##### DATA SHOWN #####

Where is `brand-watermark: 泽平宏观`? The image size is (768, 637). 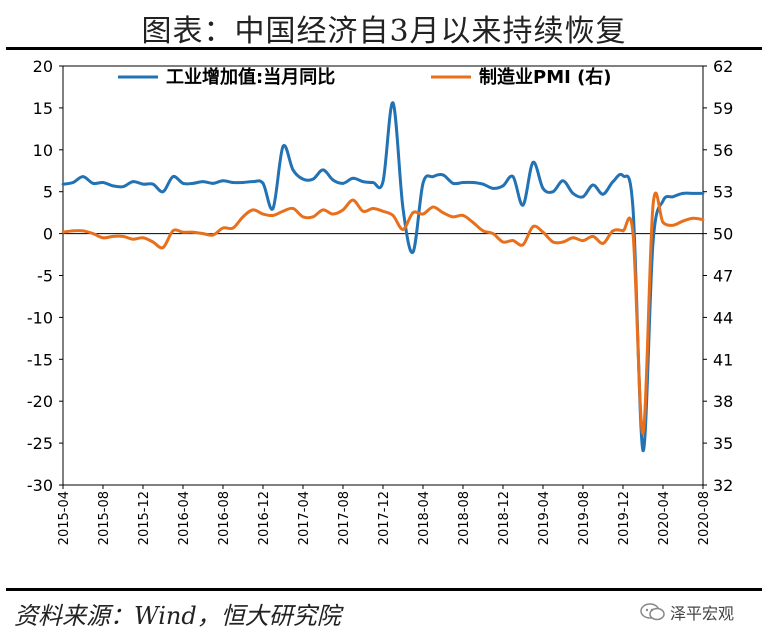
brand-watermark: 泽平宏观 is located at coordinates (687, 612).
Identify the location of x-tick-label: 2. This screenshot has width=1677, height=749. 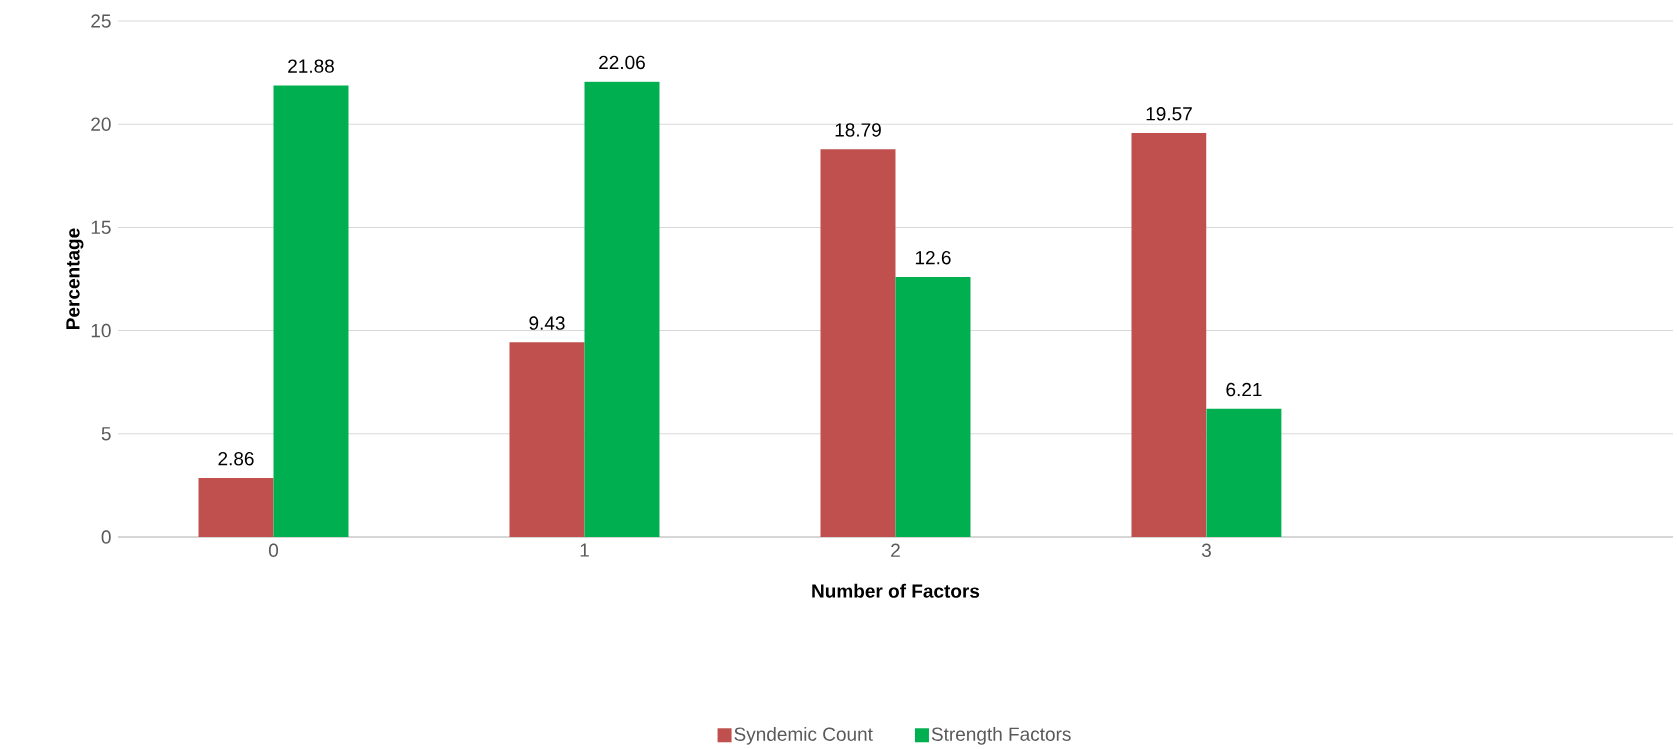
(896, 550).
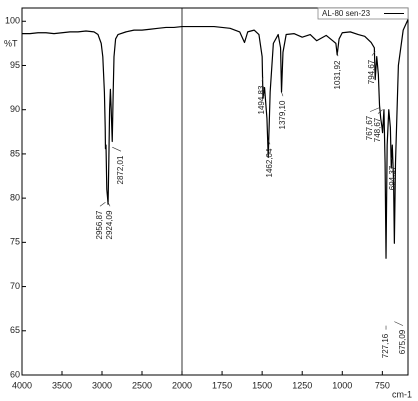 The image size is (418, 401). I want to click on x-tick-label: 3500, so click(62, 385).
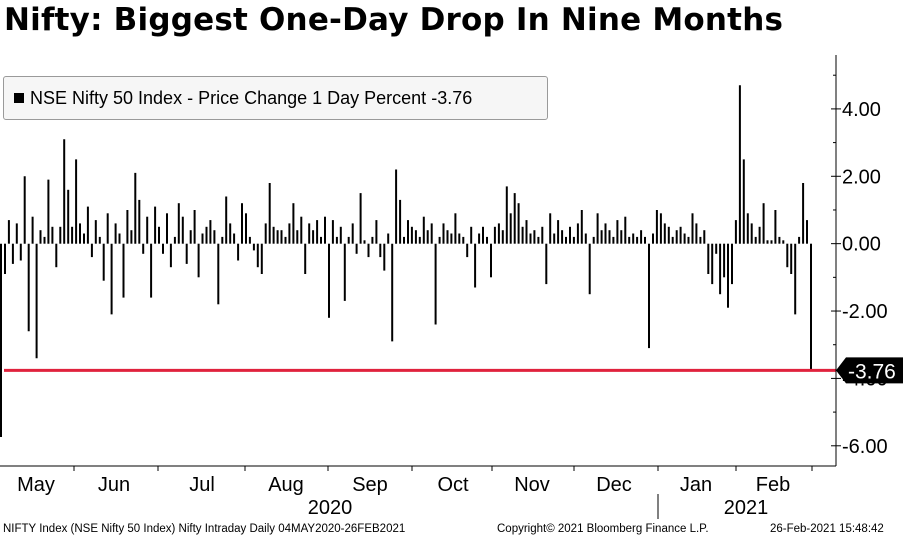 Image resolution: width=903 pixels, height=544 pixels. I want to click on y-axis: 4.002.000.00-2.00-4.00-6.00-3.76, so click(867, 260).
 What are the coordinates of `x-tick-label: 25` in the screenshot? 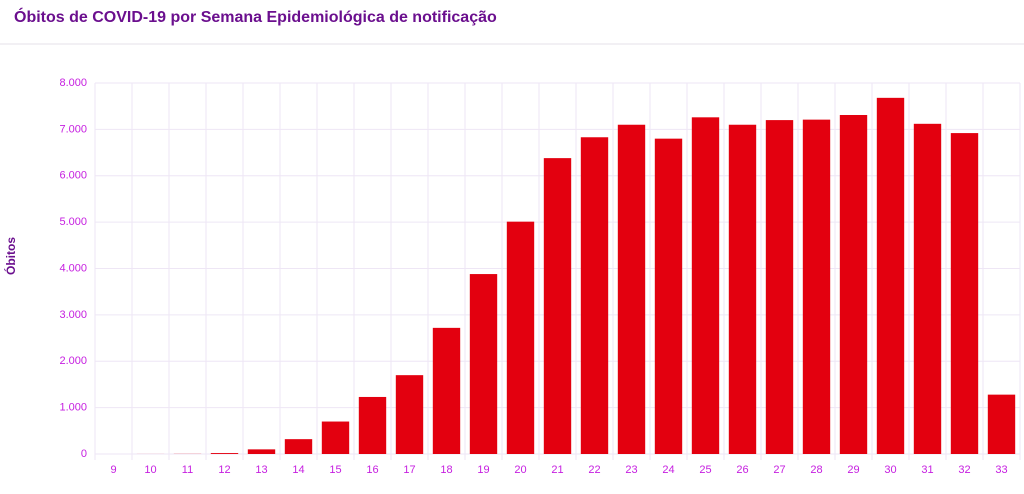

#####

#### [WHAT NEEDS TO BE DONE]
Reproduce every line of the material above word for word, omitting the pictures.

#### [RESPONSE TO THE TASK]
Where is `brand-watermark: 泽平宏观`? The image size is (768, 637). 
brand-watermark: 泽平宏观 is located at coordinates (687, 612).
Identify the location of x-tick-label: 2. This screenshot has width=1677, height=749. 
(896, 550).
 The image size is (418, 401). I want to click on x-tick-label: 3500, so click(62, 385).
 Image resolution: width=903 pixels, height=544 pixels. I want to click on y-axis: 4.002.000.00-2.00-4.00-6.00-3.76, so click(867, 260).
 What are the coordinates of `x-tick-label: 25` in the screenshot? 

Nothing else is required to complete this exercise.